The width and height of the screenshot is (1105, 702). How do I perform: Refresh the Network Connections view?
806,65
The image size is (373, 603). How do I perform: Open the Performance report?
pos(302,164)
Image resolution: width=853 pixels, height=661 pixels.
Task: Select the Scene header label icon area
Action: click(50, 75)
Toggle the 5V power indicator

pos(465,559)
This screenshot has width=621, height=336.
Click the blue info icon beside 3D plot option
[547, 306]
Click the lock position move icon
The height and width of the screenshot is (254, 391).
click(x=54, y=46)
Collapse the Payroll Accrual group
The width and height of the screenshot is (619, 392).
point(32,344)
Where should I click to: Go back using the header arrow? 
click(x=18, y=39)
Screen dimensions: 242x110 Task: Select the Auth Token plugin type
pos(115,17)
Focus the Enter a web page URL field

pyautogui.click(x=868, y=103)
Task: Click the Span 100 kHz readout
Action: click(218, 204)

※

DIRECTIONS FOR THIS TASK: Reproduce all of the records above line for line, with no changes.

RESPONSE TO THE EXERCISE:
The width and height of the screenshot is (1105, 702). How do I perform: Refresh the Network Connections view?
806,65
The image size is (373, 603). How do I perform: Open the Performance report?
pos(302,164)
Image resolution: width=853 pixels, height=661 pixels.
Task: Select the Scene header label icon area
Action: click(50, 75)
Toggle the 5V power indicator

pos(465,559)
This screenshot has width=621, height=336.
Click the blue info icon beside 3D plot option
[547, 306]
Click the lock position move icon
The height and width of the screenshot is (254, 391).
click(x=54, y=46)
Collapse the Payroll Accrual group
The width and height of the screenshot is (619, 392).
point(32,344)
Where should I click to: Go back using the header arrow? 
click(x=18, y=39)
Screen dimensions: 242x110 Task: Select the Auth Token plugin type
pos(115,17)
Focus the Enter a web page URL field

pyautogui.click(x=868, y=103)
Task: Click the Span 100 kHz readout
Action: click(218, 204)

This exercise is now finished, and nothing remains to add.